Note: Hill (1965) defined five criteria that should be fulfilled to establish a causal relationship. These five criteria have been generally adopted as a test of causation. The criteria are
consistency of the association (i.e., different studies resulted in the same association);
strength of the association (i.e., size of the relative risk found increased if dose response can be established);
specificity of the association (i.e., measurability of the degree to which one particular exposure produces a specific disease);
temporal relationship of the association (i.e., exposure to the factor must have preceded development of the disease); and
coherence of the association (i.e., biologic plausibility).

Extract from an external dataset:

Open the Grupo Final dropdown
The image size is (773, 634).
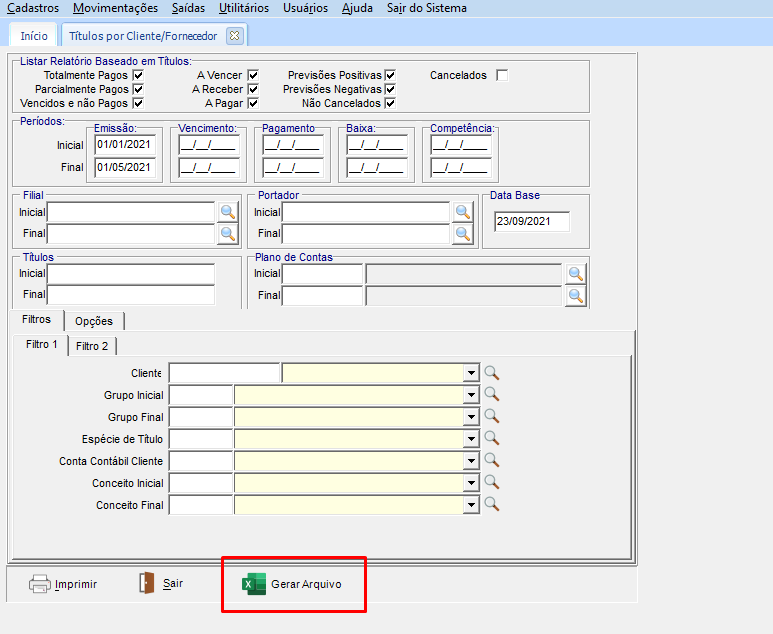[471, 417]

Risk estimates can range from negligible (a lifetime excess cancer risk of 1 in 106) to levels of public health concern. In most forensic settings, the expression "more probable than not" (≥0.5 or 50% chance) describes the appropriate standard for decision-making. In most public policy decision-making, environmental agencies aim to reduce risks to negligible levels. Doses relevant to risk assessments are expressed in milligrams/kilograms/day based on age/weight and physiologic differences.
In the exam room, no single probability threshold exists for recommending intervention. The more certain the hazard is as associated with an exposure, the stronger the indication for action. The clinician must consider the probability of adverse effects, as well as what interventions are available and their benefits.
For example: If a child has
acrodynia clearly linked to chronic mercury contamination at home, removal of the child from the home pending remediation of the hazard is mandatory. On the other hand, the negligible risks of future illness from undisturbed, nonfriable
asbestos insulative pipe covering (i.e., lagging to prevent heat loss) in a basement, compared to the high costs and difficulty of safe removal, point to the wisdom of encapsulating and/or leaving the asbestos alone.
On the basis of personal, social, and economic considerations, the risks that families consider acceptable vary. EPA has told the public that radon causes lung cancer, yet only a small percentage of people have measured and remediated radon problems in their homes. The clinician's responsibility is to blend knowledge of the medical significance of environmental exposure with an understanding of the other factors that families consider when deciding to take action.